Start of Material to process

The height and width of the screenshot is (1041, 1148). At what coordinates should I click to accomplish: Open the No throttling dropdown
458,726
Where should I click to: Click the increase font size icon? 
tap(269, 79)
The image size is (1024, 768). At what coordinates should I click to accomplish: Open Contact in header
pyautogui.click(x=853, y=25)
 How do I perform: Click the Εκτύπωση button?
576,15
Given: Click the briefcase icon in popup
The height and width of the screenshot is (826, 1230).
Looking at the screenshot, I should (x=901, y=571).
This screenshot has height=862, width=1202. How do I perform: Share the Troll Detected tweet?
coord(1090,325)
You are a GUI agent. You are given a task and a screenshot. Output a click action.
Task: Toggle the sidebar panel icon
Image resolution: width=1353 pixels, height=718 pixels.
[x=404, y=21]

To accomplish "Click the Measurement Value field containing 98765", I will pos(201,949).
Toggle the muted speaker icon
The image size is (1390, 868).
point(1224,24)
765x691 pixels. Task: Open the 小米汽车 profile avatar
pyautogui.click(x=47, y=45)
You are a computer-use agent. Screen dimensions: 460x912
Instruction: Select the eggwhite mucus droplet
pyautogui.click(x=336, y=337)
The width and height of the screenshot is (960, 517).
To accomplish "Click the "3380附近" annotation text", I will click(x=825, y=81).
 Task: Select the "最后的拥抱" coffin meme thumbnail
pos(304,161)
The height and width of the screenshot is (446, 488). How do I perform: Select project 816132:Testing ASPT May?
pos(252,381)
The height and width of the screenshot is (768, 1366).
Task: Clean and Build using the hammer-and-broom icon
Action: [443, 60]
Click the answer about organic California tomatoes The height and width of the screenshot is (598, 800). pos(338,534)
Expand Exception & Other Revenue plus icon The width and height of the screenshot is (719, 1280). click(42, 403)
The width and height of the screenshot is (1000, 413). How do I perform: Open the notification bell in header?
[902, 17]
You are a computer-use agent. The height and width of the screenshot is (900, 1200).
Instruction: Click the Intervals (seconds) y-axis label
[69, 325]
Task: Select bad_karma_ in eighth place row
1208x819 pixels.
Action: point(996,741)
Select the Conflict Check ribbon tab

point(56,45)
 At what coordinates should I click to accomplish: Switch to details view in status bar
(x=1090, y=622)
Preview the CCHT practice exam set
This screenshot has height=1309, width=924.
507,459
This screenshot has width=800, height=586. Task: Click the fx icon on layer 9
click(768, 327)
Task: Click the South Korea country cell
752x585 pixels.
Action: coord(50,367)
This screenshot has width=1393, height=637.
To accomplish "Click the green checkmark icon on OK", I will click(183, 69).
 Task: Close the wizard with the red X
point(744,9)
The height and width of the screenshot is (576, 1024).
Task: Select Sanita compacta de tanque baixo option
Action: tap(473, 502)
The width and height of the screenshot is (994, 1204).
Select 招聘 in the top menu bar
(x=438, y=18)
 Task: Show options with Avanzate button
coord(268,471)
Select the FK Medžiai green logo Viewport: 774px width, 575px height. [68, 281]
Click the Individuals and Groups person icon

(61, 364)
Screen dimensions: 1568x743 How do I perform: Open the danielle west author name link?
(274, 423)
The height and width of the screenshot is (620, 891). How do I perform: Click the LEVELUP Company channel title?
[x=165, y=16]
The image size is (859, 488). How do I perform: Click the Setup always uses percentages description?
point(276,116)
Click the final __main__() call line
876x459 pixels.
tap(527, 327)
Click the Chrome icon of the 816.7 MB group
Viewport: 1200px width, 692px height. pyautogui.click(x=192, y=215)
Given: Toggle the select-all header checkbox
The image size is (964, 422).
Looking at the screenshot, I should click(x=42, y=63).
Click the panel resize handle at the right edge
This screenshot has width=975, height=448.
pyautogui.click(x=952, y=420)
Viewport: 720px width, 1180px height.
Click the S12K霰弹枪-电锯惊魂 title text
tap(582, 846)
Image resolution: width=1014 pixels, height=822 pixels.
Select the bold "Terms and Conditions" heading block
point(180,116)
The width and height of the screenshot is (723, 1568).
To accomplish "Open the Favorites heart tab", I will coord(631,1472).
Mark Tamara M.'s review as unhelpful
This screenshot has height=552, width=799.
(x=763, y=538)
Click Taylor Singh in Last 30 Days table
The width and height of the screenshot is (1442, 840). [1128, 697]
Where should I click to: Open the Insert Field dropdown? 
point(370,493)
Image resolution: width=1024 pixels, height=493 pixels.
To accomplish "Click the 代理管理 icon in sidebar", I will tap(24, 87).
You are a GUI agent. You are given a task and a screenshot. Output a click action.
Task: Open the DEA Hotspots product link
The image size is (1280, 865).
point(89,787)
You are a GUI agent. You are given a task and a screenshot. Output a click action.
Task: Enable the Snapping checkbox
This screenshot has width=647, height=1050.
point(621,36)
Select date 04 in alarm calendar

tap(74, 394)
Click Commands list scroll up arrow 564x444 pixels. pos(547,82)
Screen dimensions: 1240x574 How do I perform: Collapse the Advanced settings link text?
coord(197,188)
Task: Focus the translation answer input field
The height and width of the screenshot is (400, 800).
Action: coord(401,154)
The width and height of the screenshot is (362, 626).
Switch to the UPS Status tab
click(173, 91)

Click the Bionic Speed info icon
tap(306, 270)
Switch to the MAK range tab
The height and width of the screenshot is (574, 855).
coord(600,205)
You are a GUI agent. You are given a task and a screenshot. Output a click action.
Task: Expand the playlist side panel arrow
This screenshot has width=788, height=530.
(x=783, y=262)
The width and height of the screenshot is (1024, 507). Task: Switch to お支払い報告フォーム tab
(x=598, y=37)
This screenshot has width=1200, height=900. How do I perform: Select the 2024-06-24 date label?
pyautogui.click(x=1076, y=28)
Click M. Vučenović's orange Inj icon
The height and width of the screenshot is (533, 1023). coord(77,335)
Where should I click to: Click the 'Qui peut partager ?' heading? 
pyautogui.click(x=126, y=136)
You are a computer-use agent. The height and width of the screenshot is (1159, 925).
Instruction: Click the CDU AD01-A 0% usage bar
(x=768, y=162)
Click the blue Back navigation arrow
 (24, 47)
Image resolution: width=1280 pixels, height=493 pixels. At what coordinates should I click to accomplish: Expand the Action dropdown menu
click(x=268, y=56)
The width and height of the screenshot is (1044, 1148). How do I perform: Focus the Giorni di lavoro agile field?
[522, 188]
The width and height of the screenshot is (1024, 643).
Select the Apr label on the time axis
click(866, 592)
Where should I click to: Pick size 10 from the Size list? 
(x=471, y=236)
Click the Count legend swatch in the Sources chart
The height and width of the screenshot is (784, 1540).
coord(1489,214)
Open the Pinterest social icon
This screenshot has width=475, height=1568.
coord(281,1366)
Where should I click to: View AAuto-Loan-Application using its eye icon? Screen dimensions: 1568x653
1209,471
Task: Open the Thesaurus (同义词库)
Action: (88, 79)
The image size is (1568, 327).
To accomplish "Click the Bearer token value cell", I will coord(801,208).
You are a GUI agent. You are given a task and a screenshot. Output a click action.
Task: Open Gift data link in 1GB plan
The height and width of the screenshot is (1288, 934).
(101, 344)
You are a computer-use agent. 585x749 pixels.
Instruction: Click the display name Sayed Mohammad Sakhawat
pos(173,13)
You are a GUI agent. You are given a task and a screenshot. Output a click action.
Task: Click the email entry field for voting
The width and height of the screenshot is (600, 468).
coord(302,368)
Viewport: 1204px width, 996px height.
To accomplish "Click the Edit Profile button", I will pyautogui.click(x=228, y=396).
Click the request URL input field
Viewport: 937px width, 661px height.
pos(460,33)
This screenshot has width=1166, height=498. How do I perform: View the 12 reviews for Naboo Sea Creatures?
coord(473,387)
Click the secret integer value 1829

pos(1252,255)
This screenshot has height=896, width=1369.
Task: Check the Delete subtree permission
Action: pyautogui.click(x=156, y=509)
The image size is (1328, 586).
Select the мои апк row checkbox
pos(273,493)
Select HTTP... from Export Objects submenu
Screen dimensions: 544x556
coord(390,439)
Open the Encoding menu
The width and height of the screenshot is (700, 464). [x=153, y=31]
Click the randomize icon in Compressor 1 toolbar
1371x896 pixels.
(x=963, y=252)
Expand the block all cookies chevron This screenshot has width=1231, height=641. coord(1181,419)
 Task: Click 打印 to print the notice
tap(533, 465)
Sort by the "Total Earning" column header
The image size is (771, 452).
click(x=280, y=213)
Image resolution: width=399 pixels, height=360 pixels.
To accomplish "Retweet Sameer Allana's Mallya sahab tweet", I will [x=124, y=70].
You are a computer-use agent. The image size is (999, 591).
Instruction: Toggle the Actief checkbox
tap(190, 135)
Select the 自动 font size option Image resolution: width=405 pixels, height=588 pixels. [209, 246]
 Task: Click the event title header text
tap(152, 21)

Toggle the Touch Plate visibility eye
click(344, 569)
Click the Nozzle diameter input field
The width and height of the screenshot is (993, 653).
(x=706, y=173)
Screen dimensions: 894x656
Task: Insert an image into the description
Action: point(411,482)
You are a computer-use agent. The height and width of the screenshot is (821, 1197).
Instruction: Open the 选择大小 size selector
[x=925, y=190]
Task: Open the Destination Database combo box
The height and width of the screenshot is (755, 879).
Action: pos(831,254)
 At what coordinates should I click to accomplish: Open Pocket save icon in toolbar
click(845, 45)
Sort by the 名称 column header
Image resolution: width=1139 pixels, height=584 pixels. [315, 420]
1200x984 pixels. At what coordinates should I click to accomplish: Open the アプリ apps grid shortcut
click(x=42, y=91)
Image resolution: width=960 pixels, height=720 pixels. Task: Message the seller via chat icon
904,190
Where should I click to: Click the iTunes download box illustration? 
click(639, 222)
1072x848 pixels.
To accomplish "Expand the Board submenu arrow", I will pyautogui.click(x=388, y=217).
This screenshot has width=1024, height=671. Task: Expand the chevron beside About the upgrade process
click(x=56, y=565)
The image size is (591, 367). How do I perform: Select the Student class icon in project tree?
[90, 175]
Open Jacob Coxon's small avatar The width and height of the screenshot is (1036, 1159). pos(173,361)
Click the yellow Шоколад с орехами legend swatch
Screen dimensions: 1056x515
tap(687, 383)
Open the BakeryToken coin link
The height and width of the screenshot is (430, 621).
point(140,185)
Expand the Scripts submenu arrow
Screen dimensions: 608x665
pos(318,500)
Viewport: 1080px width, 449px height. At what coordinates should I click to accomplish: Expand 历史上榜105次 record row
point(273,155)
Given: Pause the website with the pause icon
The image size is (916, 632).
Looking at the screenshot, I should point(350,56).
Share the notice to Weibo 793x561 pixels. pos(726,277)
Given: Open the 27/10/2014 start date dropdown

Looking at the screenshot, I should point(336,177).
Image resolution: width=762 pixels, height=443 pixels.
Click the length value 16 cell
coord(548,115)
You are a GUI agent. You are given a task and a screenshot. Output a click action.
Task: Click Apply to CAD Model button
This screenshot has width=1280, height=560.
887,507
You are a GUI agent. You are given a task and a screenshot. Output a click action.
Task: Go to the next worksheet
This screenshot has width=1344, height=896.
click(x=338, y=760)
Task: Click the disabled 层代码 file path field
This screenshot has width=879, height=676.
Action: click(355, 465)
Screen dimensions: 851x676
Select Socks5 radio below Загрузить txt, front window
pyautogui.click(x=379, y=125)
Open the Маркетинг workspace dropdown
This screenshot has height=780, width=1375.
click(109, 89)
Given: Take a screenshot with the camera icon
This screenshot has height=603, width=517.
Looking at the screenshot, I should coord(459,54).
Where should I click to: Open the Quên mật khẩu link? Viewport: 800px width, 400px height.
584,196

End of Material to process

__Brief__: Find "Click the secret integer value 1829" in the entries above and copy that whole line exactly, then each line after it through the line that contains "Expand the block".

__Written response__:
Click the secret integer value 1829

pos(1252,255)
This screenshot has height=896, width=1369.
Task: Check the Delete subtree permission
Action: pyautogui.click(x=156, y=509)
The image size is (1328, 586).
Select the мои апк row checkbox
pos(273,493)
Select HTTP... from Export Objects submenu
Screen dimensions: 544x556
coord(390,439)
Open the Encoding menu
The width and height of the screenshot is (700, 464). [x=153, y=31]
Click the randomize icon in Compressor 1 toolbar
1371x896 pixels.
(x=963, y=252)
Expand the block all cookies chevron This screenshot has width=1231, height=641. coord(1181,419)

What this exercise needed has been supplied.